Task prompt: Please list everything from the line containing "Task: Click the Back button" down to the line containing "Action: point(355,647)" as a numbered list, skipping blank lines and leaving out the pictures. Include only those lines.

Supplied records:

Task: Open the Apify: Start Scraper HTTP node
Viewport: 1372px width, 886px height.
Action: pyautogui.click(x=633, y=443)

---

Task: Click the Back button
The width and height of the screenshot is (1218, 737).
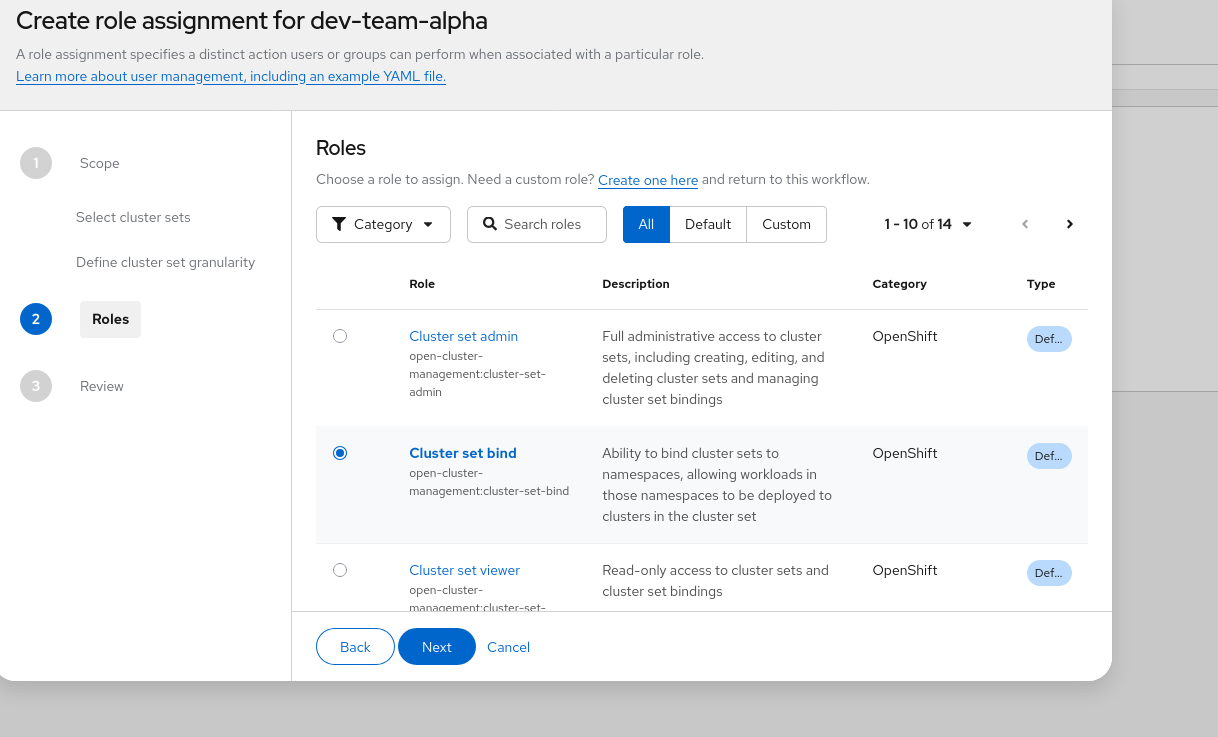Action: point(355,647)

* * *

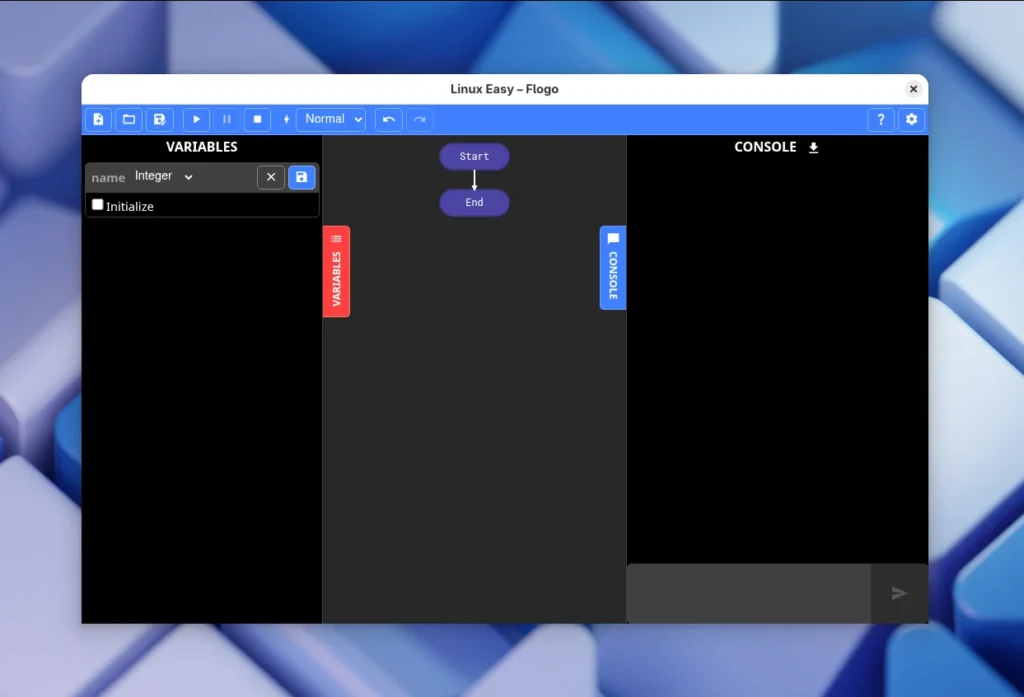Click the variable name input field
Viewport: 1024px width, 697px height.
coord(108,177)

Solution to this task:
1. Task: Click the Back button
2. The width and height of the screenshot is (1218, 737).
3. Action: point(355,647)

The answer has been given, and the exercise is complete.